Each person might reasonably ascribe different values to hazards, as their own perceived risk, actual risk, and need for reward will differ from others. Seems like an optimal solution for the free market.
If enough people show up for work, then the wage is right. Need more employees, but no new applicants, then then the wage will have to go up.
Right now the biggest factor undermining the free market is the free money the government is giving to people, often in excess of their present wages, so that even college grads, are finding that their starting white collar wages are easily matched by unemployment plus federal money. I have two nephews in that situation who would be fiscal fools for accepting lower paid work right now that would upset their furlough pay.

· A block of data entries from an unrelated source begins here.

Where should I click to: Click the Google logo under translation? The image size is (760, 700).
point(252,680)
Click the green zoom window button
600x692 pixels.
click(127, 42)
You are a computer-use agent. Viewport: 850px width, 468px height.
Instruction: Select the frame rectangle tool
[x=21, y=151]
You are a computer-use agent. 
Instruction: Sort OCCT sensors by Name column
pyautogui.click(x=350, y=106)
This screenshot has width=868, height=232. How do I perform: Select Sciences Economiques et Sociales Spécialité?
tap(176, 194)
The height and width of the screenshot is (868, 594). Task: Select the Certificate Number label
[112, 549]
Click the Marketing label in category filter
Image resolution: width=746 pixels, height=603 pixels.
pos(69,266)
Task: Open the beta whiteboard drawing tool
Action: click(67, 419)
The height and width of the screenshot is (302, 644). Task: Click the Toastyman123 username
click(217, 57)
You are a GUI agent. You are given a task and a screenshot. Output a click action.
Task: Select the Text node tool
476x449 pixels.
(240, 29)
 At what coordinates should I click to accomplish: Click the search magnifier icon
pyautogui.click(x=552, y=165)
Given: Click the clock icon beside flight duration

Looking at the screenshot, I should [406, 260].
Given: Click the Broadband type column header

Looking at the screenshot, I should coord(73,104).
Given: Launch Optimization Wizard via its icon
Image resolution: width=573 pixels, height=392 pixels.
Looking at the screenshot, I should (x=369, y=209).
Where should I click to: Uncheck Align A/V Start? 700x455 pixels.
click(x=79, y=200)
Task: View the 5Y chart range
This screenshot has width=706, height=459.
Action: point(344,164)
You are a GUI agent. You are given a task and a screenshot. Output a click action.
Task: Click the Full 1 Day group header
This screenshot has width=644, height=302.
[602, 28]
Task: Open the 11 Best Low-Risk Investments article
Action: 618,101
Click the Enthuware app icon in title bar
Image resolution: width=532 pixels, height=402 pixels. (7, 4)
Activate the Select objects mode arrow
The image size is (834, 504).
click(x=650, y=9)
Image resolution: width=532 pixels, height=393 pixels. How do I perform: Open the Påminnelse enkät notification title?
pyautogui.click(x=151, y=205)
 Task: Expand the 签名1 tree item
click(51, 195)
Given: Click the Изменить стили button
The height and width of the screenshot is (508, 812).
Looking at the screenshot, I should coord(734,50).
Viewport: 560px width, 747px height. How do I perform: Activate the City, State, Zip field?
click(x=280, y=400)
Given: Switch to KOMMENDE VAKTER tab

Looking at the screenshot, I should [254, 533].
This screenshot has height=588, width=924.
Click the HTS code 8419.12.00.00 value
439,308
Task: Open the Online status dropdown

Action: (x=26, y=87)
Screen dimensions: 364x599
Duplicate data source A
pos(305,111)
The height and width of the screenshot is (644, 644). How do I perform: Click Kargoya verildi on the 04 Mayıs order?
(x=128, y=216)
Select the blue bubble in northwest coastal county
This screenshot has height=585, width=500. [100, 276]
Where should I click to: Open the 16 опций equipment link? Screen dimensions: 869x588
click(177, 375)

let us be clear about where trumpistas fall on this:
They do not want to pay workers extra
They want to absolve corporations of responsibility for covid deaths
They want to force employees off unemployment
Yeah, standing up for the little guy indeed
And as to this article:lame
workers will migrate to the least risky jobs that pay....uhh, yeah, you are going to quit your job at a hospital after 10 years and go work at a sub shop because it pays more for a few months
Thank you, arpiniant1 for pointing out what I read as well. I can't believe the ignorant responses here. All these people who are against those of us who are working, and keeping this country up and running during this pandemic, making a little more money. For ONE year. ONE YEAR. I am one of those front line healthcare workers. Republicans just spent trillions on giveaways to corporations and the airlines. Not a word out of anyone. Then, mention helping out US. The PEOPLE in this country...and then they are worried about cost. Debt. Now the money we are spending is a concern. Because to them..it will be going to the "wrong" people. Anyone who is having to work through this pandemic right now deserves more money. I see countless numbers of covid patients everytime I work. I have had two exposures so far that I had to watch myself for symptoms. My boyfriend is an electrician at a shipyard. He is wiring the Navy ships that help keep all you a***hole trump lovers safe. And there are now covid cases popping up in the shipyard. HE deserves more pay for the risk he takes every day he works. No one asked for this and no one "signed up" for it. But how about at least some appreciation.